Jeanne Ryan has worked with cops, lawyers and college kids to spread the word on B&D

Photo by James BunoanAbout the time you read this, Jeanne Ryan will be describing images that may seem derived from the Marquis de Sade, speaking to Orange Coast College students in that school's Introduction to Human Sexuality class about bondage, discipline, sadism and masochism, penning on the board such words as "fetish" and "swinger" for 300 students.

The 57-year-old is a kind of Margaret Mead in the archipelago of American sexuality, detailing the manners of her secret world—for 20 years now—to generations of Orange County psychology and sociology students. This grandmother, lawyer, lecturer and "switch" (someone who enjoys both dominant and submissive roles in sex play) was a founding mother of the Southern California chapter of the Society of Janus (among the region's first sado-masochism clubs) and a regular speaker on what's called the lifestyle-convention circuit. Key discussion topics include safety in the scene and letting nascent sado-masochists know there are like-minded people out there.

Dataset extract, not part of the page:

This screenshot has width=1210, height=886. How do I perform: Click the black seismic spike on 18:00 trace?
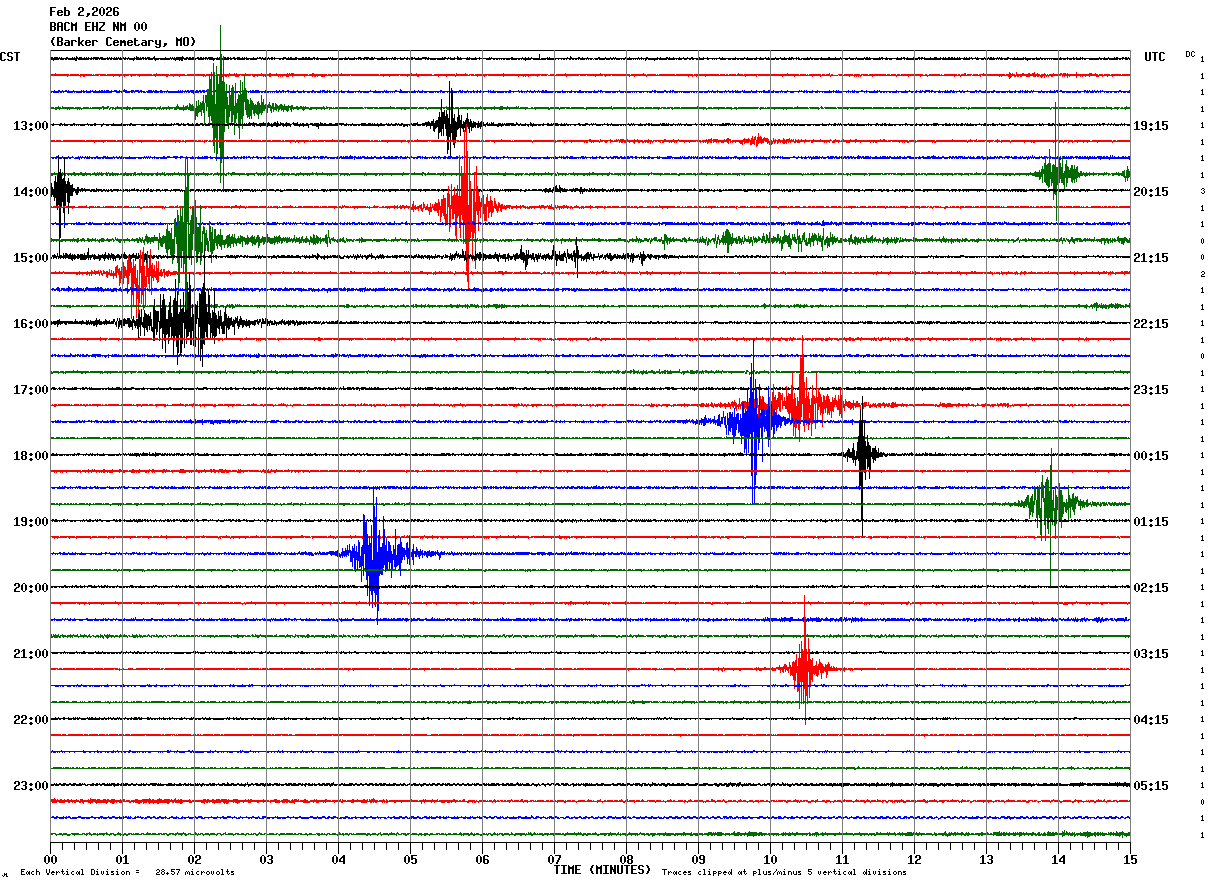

So how does such a fearsome-looking practice survive in a county that has always seemed more Ashcroftian than libertarian? One reason might be the crowd it attracts. "Lawyers are very overrepresented on this scene," Ryan says, and "cops, too. I think there's a real reason for that: I think people who are attracted to issues having to do with power are also attracted to the law."

Cops into rough sex? "My personal experience is that an inordinate amount of male police officers are into being doms—male dominants," Ryan says. "The local gendarmes and the ones I played with in the Highway Patrol were fun. They had the right attitudes. They were safe and sane, caring and protective."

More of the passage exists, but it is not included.